Cuando uno se jubila es como
si se quemaran las naves; no por acto de mítico coraje, sino como
resultado de un banal acto administrativo, combinado, como es
natural, con la fatalidad del tiempo. Pero eso no quita sensación de
corte definitivo: Detrás queda la enmarañada espesura de la
juventud; delante, la pulimentada vertiente definitiva. En medio,
uno, como una marca divisoria... o una muesca en el revólver de la
vida.
Lo primero que hice fue
comprarme un chándal en el Decathlon. Lo segundo, a la semana
siguiente, completar el kit con unas zapatillas adecuadas para
recorrer las calles y los campos. Lo tercero, habiendo copletado el
utillaje, ir a la búsqueda de terrenos fértiles en espárragos,
setas o cualquier otra cosa que pudiera ser arrasada.
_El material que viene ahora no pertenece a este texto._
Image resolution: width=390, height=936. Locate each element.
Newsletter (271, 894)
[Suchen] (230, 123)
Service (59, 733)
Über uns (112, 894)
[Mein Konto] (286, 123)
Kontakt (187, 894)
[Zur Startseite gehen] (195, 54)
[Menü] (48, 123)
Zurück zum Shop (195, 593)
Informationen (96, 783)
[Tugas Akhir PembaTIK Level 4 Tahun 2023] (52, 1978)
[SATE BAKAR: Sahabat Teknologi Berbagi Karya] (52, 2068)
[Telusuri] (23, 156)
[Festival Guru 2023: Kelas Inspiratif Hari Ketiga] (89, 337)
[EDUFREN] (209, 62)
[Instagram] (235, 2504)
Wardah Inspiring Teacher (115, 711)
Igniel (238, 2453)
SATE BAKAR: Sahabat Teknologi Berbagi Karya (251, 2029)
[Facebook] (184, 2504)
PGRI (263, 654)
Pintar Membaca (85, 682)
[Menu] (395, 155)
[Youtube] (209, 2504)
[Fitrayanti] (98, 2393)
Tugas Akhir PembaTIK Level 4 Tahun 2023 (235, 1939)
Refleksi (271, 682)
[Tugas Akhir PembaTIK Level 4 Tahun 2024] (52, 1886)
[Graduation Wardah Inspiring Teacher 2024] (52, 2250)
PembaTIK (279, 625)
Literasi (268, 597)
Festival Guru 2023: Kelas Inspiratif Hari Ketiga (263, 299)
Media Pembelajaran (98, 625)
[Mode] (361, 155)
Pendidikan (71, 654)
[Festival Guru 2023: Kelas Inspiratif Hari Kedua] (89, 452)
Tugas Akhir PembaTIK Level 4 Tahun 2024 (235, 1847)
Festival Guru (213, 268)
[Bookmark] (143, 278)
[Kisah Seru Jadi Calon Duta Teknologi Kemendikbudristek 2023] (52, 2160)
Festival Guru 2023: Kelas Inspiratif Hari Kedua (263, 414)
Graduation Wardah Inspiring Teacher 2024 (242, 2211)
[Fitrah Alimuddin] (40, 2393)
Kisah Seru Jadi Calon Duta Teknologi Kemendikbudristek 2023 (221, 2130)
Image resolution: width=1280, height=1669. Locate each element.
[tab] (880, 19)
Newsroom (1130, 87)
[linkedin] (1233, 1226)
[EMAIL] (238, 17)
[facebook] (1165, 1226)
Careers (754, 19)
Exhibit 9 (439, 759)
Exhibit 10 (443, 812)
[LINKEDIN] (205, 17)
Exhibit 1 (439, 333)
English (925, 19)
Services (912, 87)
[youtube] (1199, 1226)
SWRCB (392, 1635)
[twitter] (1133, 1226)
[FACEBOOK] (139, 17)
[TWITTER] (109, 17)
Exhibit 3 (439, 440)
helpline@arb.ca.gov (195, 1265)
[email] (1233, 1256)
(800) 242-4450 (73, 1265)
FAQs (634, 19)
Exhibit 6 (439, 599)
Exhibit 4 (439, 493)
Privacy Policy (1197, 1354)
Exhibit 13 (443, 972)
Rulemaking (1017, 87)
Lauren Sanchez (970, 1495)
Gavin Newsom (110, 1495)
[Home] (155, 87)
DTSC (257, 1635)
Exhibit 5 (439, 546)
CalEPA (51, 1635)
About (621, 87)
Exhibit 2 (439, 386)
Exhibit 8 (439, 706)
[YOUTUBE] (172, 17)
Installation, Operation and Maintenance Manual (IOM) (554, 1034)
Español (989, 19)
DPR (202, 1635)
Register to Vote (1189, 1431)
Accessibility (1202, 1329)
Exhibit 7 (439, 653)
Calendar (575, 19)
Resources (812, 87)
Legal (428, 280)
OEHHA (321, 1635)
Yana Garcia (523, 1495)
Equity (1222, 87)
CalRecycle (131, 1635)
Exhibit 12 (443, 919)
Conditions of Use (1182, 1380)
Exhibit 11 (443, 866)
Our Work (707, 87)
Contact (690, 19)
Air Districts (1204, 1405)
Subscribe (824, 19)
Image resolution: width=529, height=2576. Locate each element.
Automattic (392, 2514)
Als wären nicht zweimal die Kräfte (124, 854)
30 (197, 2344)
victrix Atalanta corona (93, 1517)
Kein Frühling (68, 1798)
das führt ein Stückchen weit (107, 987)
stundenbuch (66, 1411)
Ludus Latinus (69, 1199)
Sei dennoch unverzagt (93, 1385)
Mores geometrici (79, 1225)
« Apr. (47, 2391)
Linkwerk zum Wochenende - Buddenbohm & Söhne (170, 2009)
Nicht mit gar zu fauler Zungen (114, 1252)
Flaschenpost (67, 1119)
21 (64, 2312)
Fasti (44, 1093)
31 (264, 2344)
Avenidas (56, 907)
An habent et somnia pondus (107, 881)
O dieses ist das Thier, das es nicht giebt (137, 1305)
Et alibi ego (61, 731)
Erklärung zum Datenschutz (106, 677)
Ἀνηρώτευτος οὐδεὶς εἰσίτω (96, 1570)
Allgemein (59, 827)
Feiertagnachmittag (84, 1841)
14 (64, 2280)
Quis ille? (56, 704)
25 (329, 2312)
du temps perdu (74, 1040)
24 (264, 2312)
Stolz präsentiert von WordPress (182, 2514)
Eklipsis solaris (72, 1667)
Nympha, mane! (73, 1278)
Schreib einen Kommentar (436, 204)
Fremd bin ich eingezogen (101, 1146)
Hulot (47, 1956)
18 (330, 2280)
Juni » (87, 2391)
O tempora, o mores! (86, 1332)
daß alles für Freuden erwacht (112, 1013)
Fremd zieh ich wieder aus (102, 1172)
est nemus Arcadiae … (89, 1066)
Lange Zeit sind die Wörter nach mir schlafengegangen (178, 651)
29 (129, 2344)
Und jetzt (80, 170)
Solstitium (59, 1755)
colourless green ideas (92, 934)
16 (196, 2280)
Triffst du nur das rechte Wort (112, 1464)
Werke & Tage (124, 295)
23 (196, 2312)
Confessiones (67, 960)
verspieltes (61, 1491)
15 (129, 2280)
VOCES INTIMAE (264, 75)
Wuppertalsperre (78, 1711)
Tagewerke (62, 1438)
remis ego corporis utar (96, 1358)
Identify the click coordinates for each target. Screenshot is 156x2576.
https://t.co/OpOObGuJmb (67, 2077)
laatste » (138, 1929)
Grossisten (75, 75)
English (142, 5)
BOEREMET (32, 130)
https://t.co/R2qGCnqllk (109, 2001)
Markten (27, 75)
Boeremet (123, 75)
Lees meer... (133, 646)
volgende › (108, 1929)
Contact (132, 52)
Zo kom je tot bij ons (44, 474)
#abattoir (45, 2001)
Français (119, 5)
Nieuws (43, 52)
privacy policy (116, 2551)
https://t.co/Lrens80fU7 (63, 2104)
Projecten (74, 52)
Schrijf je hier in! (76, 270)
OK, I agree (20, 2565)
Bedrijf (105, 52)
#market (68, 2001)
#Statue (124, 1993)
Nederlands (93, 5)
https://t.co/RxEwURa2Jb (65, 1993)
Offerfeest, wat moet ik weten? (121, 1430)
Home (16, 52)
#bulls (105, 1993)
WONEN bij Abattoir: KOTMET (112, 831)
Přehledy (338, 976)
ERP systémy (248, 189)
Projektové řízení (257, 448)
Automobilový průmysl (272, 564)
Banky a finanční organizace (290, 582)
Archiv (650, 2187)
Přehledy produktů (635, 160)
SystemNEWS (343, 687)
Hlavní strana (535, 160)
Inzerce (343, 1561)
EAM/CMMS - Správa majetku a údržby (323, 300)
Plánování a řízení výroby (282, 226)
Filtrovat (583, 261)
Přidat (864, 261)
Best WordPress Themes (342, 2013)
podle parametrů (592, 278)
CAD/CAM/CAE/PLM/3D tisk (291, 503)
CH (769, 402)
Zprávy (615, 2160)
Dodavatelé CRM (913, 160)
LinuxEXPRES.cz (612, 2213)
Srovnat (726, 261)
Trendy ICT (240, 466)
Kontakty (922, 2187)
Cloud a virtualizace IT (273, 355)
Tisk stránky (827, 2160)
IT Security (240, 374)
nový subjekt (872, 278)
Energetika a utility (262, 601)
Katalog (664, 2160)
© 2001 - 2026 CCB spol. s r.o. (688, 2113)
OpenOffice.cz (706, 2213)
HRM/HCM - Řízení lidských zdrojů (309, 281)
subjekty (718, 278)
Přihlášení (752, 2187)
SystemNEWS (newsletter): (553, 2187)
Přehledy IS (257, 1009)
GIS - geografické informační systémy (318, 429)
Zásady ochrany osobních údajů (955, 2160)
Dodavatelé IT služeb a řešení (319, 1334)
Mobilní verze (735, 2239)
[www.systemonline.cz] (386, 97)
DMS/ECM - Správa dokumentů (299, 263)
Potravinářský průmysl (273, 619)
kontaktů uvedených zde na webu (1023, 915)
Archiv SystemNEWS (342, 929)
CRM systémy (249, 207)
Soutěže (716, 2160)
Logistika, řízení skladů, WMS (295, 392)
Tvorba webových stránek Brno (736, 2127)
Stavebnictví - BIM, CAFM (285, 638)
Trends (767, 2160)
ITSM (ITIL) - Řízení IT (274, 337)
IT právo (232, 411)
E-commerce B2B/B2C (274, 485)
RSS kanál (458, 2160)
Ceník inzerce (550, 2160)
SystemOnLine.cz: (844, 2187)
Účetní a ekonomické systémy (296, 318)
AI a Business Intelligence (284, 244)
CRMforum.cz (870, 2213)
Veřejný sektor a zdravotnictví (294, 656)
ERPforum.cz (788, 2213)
Cuando comprobé
que todos los sitios estaban pillados y que mis iguales madrugaban
más que yo por el placer de humillar al perezoso; que todas las
calles y todos los campos, sin excepción, habían sido ocupados
hasta límites para mí, y hasta entonces, insospechados; que andar
sin propósito y vestido de forma extravagante o, cuanto menos,
desacostrumbrada, era una neta excentricidad y nada tenía que ver
con la vida, sino que, por el contrario, pulimentaba aún más la
vertiente definitiva, cuando comprobé, como digo, todo lo anterior,
paré en seco con el propósito de buscar objetivos que fueran más
allá de lo dicho y más allá, incluso, de la participación (el
chándal lo tenía) en marchas de la dignidad o
manifestaciones de domingo, engrosando la escuadra de los
yayoflautas.
Toda mi vida había estado
enfocada a la transmisión del saber, en alguna de las acepciones de
la expresión. Cuaquier nuevo aprendizaje carecía, pues, de
transitividad y, en consecuencia, era inútil, cuando no perjudicial.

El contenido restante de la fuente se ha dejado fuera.